Che si tratti di un lavoro frutto di una certa crescita musicale è qualcosa che la band non nasconde sin dal principio: rimarrebbe altrimenti inspiegabile l’eclettismo di passaggio dai suoni à la Ramones dei primi due album a questo potpourri di synth e ambienti lo-fi in cui ci si ritrova nelle produzioni di Dave Fridmann (MGMT, Tame Impala, Flaming Lips etc.) e Cole MGN (Beck, Caribou etc.). Ma quello che suona un lavoro maturo e costruito a puntino sull’onda dell’EP “Melody Calling” è in realtà un gioco di quattro ragazzi che di base puntano in alto senza voler crescere davvero. E questa è senza dubbio la loro carta vincente.
La spensieratezza di fondo, carica delle ambizioni con cui Justin Young ha dichiarato di voler diventare grande almeno quanto i Rolling Stones, si nasconde fra le chitarre suonate in modo sapiente che più che strumenti sembrano spade laser riverberate. Se ogni nota di “What Did You Expect From The Vaccines?” e “Come Of Age” era una splendida stoccata al cuore, in “English Graffiti” i The Vaccines ci pugnalano ripetutamente e alla velocità della luce, senza lasciarci il tempo di pensare. L’effetto è quello di essere storditi in un turbinio di suoni e sensazioni, mantenendo però il groove retrò e incalzante che aveva caratterizzato i due LP precedenti.
Al ritmo della tachicardia si consumano brani come “Handsome”, “Radio Bikini” e “20/20”, pargoli diretti di una nobile unione fra i crunch del passato e il noise delle produzioni che solo Dave Fridmann può regalare. Triade a cui si contrappone quella formata dalle ballate “(All Afternoon) In Love” (chi ha urlato “John Lennon”?), “Want You So Bad” e “Undercover”, la ghost track strumentale con cui tacitamente i The Vaccines ringraziano i mostri sacri del passato.
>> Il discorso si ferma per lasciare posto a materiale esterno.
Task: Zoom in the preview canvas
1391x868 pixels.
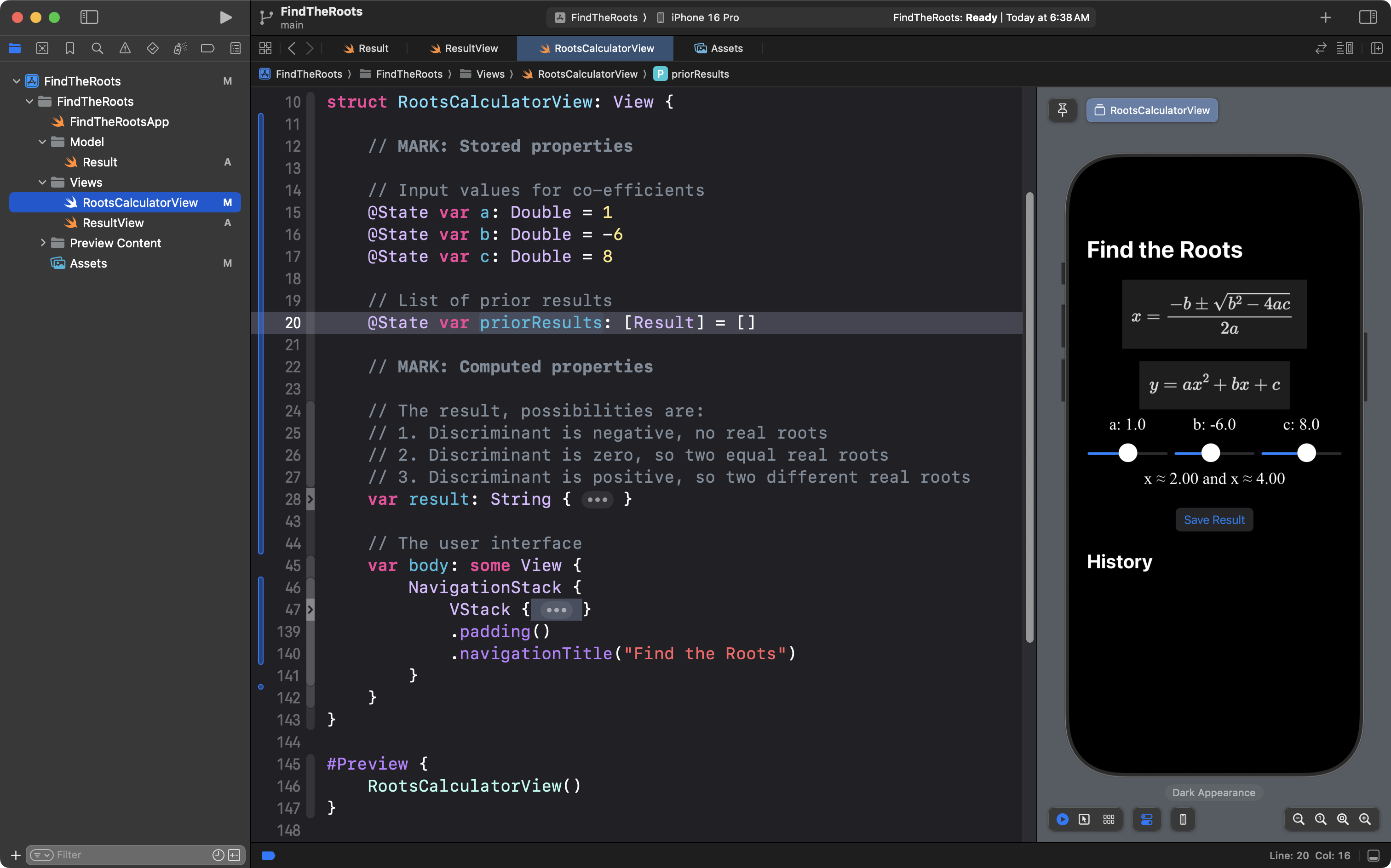Action: coord(1365,819)
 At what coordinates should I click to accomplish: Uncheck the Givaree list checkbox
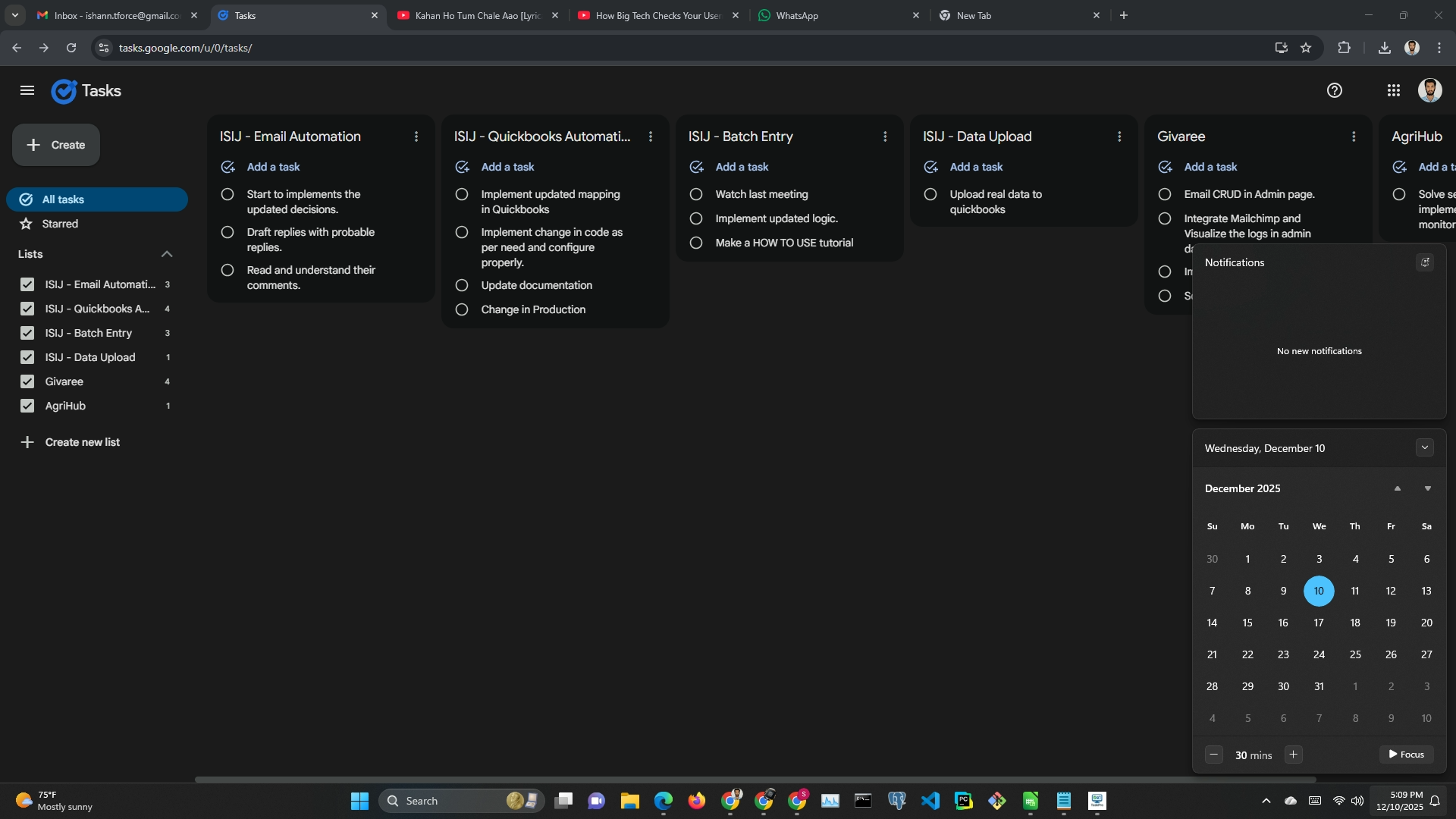click(x=27, y=381)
Ne emerge il quadro di un album che è ying e yang in ogni componente, dagli arrangiamenti ai testi, talmente di difficile definizione da risultare un intrigante equilibrio fra il garage rock dell’inizio e l’avanguardia di questo momento musicale della band. Che effettivamente ci si trovi di fronte a qualcosa destinato ad essere apprezzato sia ora che fra dieci anni, come Young aveva dichiarato, è difficile dirlo. Ma se il futuro è incerto, per i The Vaccines il presente è il migliore possibile.